Lending to the private sector by commercial banks has expanded over the course of this year, driven by credit growth across industries that play a vital role in the broader economy, according to the April Economic Update Report released by the Maldives Monetary Authority. The growth rate for credit and loans extended to the private sector stood at 13 per cent in February before accelerating to 14 per cent in March, the authority’s report indicates.
Credit distributed to the core sectors of the economy, including tourism, construction, personal borrowing, commerce, and real estate, experienced a broad upward trajectory in March. The most substantial expansion during this period was observed in the volume of capital directed toward the tourism sector, the financial report details.

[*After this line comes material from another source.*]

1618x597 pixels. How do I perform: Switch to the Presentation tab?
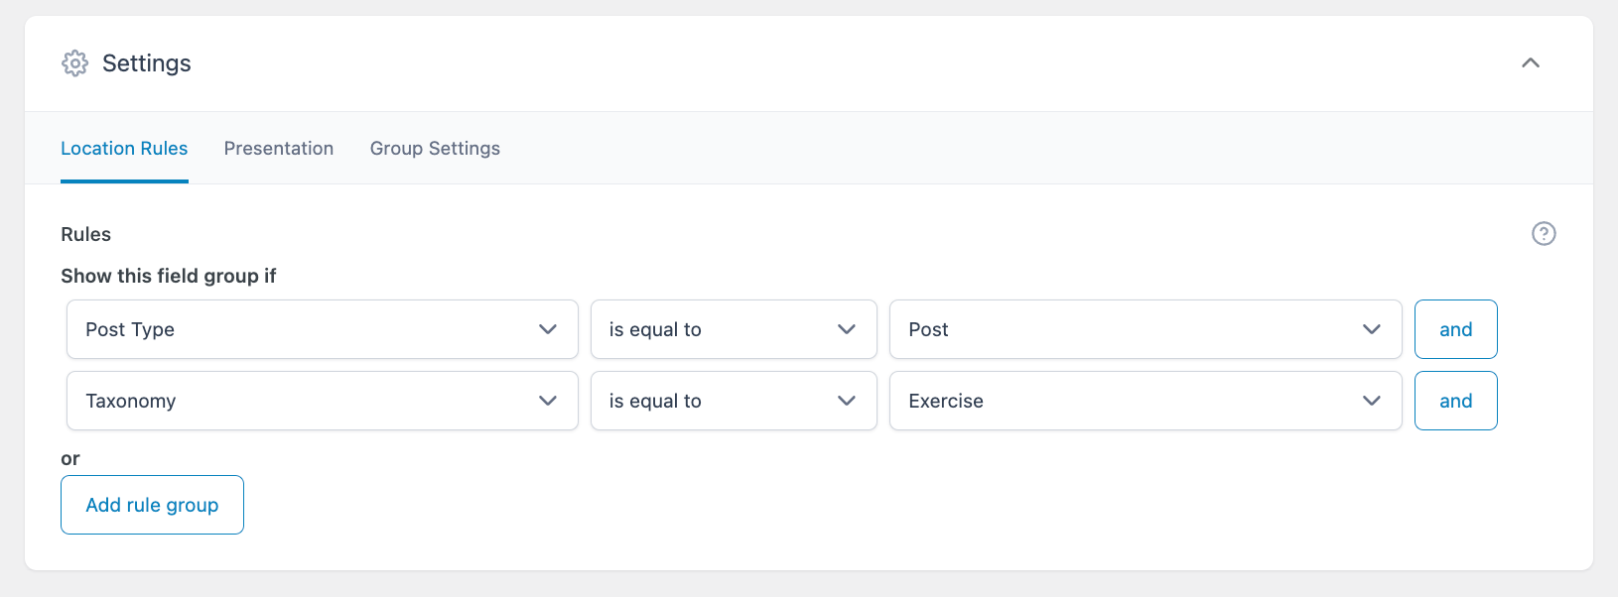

Credit allocated to that specific industry grew by 12 per cent in March, allowing the tourism sector to maintain its position as the holder of the largest overall share of total credit issued by the nation's banking institutions. Loans disbursed to the tourism industry accounted for 34 per cent of all lending during this timeframe, the central bank’s findings show.

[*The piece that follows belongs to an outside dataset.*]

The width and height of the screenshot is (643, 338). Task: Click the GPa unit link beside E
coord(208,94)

The primary catalyst for this elevated credit allocation within the tourism sector is a surge in financing issued for the development of new resort properties, alongside loans provided for the renovation of existing resorts and guesthouses, the report indicates. A significant portion of Bank of Maldives' lending portfolio is dominated by financing directed toward the tourism industry, the bank has similarly disclosed. Within this specific sectoral lending, the volume of loans issued in US dollars remains notably high, the bank noted.